Plexus Secures FDA Approval for Class III Medical Device Manufacturing at Fourth Facility
Plexus announced on August 7, 2019, that its Azteca Manufacturing facility in Guadalajara, Mexico, has received FDA approval to manufacture finished Class III medical devices.
Plexus has expanded its global manufacturing capabilities with the FDA approval of its Azteca Manufacturing facility in Guadalajara, Mexico, for finished Class III medical devices. This certification marks the fourth Plexus facility globally capable of producing these high-risk, life-sustaining medical products.
The achievement requires significant customer sponsorship, rigorous clinical data analysis, and exceptional quality control. Class III devices are associated with the highest risk levels, demanding absolute precision and reliability in their manufacturing processes. According to Plexus, there is no room for error with these types of products.
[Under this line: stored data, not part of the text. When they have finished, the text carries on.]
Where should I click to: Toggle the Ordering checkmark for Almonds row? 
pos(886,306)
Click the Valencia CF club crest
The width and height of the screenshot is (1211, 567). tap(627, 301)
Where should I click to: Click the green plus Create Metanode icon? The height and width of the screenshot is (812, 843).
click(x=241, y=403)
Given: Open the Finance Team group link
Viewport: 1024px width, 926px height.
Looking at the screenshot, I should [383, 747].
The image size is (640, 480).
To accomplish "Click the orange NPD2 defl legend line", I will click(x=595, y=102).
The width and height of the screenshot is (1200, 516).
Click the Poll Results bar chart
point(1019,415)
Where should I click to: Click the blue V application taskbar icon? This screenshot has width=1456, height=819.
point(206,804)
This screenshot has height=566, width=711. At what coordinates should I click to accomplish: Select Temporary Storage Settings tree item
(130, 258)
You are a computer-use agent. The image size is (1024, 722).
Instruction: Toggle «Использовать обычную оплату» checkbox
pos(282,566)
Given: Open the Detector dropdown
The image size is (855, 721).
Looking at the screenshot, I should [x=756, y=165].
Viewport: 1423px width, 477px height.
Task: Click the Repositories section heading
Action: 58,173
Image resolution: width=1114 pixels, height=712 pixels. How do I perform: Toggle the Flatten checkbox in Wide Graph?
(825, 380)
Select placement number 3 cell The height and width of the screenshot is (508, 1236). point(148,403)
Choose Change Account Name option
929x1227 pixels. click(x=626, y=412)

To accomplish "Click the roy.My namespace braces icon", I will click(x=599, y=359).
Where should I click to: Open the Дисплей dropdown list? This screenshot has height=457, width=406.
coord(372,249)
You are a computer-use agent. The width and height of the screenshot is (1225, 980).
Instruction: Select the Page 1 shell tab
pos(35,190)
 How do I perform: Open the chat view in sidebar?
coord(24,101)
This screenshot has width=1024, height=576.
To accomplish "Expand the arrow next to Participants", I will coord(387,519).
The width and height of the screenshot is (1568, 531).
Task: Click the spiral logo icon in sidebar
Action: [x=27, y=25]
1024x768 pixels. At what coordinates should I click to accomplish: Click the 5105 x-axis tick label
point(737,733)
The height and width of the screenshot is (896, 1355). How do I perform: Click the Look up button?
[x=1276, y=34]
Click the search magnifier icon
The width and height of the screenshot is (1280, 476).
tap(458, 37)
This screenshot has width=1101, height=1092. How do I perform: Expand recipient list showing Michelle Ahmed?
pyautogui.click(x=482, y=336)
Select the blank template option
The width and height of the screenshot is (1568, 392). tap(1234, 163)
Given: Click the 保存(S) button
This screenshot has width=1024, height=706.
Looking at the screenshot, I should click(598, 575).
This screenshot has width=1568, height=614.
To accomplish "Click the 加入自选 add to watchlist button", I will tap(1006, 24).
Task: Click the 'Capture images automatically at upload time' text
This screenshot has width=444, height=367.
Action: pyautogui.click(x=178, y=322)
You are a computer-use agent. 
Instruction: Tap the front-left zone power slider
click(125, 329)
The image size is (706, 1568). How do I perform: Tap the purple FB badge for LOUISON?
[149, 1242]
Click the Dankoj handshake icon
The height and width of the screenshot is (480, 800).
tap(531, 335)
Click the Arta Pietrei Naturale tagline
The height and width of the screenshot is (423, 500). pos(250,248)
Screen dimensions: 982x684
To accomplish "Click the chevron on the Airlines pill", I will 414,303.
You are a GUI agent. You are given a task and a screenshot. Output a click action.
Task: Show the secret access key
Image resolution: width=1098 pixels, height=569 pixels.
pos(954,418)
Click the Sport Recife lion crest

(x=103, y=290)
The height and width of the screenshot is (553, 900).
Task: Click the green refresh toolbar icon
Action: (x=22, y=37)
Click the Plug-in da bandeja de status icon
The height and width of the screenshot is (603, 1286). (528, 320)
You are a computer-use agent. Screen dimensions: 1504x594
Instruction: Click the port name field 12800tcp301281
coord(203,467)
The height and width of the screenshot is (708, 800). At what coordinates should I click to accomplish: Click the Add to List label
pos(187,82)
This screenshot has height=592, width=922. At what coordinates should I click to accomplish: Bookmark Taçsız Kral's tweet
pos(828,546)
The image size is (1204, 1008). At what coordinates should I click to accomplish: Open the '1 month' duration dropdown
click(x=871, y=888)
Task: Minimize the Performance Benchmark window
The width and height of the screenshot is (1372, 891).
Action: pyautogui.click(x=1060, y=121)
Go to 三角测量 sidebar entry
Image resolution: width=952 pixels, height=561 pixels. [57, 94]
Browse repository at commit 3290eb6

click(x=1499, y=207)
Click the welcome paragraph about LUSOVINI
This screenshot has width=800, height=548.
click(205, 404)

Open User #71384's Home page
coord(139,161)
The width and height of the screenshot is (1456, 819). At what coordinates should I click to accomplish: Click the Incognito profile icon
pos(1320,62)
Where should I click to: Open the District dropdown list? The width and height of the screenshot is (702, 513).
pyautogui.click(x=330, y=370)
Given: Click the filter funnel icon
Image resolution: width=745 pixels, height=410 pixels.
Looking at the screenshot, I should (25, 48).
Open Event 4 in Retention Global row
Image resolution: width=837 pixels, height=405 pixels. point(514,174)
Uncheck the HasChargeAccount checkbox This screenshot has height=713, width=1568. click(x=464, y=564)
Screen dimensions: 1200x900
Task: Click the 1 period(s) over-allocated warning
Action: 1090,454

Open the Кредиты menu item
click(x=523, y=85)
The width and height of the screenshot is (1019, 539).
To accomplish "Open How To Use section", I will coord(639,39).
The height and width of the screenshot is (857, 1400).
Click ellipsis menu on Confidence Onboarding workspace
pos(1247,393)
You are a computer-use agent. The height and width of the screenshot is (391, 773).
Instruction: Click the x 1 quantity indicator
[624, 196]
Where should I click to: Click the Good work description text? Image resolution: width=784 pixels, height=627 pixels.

Beyond manufacturing, Plexus provides comprehensive product lifecycle services to its healthcare and life sciences customers. These include product development, supply chain management, and aftermarket services, aimed at improving time-to-market and cost competitiveness for its clients.
Established in 1979, Plexus specializes in serving customers with complex product needs and demanding regulatory requirements across various industries. The company focuses on delivering integrated solutions from design to aftermarket support.